TAREFA DO EXERCÍCIO 1 -> Reproduza na íntegra o texto sobre o SNS, sem qualquer alteração.
---------- BLOCO DE TEXTO ----------
Estranhamente, só a partir de 2016/2017 as instituições do SNS começaram a exibir a “marca SNS”, mas sem que essa “marca” fosse acompanhada de transformações sensíveis na arquitetura organizacional e na gestão das mais de 100 instituições do SNS, nem nas formas de governação estratégica deste sistema social e solidário tão complexo.

O SNS está sujeito a fatores e pressões internas e externas diversas e também complexas, nem sempre previsíveis como, por exemplo, epidemias, impatos de alterações climáticas na saúde, catástrofes, pressão da inovação disruptiva de novas tecnologias, entre outras. Nas últimas duas décadas, com agravamento a partir de 2011, o SNS foi sistematicamente subfinanciado e marcado pelo desinvestimento. Para além da reforma dos cuidados de saúde primários, iniciada em 2006 e ainda a meio, não foram efetuadas as transformações indispensáveis para que o SNS responda capazmente aos desafios resultantes das alterações demográficas, epidemiológicas, das novas tecnologias, da transição digital, entre outras.

Em sistemas sociais complexos como o da saúde, o intervalo entre ações ou omissões e os respetivos efeitos pode ser de uma década ou mais. É previsível que os efeitos do que foi e não foi feito em relação ao SNS continuem a ter repercussões negativas nos próximos tempos.
---------- LINHAS DE DADOS ----------
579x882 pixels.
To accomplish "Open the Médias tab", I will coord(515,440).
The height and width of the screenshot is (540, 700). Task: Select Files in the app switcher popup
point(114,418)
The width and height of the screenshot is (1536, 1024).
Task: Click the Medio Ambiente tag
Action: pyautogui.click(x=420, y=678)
----------
TAREFA DO EXERCÍCIO 2 -> Formate, por favor, todas as linhas de dados acima como uma lista numerada, sem incluir as linhas em branco.

RESPOSTA FINAL 1 ->
Estranhamente, só a partir de 2016/2017 as instituições do SNS começaram a exibir a “marca SNS”, mas sem que essa “marca” fosse acompanhada de transformações sensíveis na arquitetura organizacional e na gestão das mais de 100 instituições do SNS, nem nas formas de governação estratégica deste sistema social e solidário tão complexo.

O SNS está sujeito a fatores e pressões internas e externas diversas e também complexas, nem sempre previsíveis como, por exemplo, epidemias, impatos de alterações climáticas na saúde, catástrofes, pressão da inovação disruptiva de novas tecnologias, entre outras. Nas últimas duas décadas, com agravamento a partir de 2011, o SNS foi sistematicamente subfinanciado e marcado pelo desinvestimento. Para além da reforma dos cuidados de saúde primários, iniciada em 2006 e ainda a meio, não foram efetuadas as transformações indispensáveis para que o SNS responda capazmente aos desafios resultantes das alterações demográficas, epidemiológicas, das novas tecnologias, da transição digital, entre outras.

Em sistemas sociais complexos como o da saúde, o intervalo entre ações ou omissões e os respetivos efeitos pode ser de uma década ou mais. É previsível que os efeitos do que foi e não foi feito em relação ao SNS continuem a ter repercussões negativas nos próximos tempos.

RESPOSTA FINAL 2 ->
1. 579x882 pixels.
2. To accomplish "Open the Médias tab", I will coord(515,440).
3. The height and width of the screenshot is (540, 700). Task: Select Files in the app switcher popup
4. point(114,418)
5. The width and height of the screenshot is (1536, 1024).
6. Task: Click the Medio Ambiente tag
7. Action: pyautogui.click(x=420, y=678)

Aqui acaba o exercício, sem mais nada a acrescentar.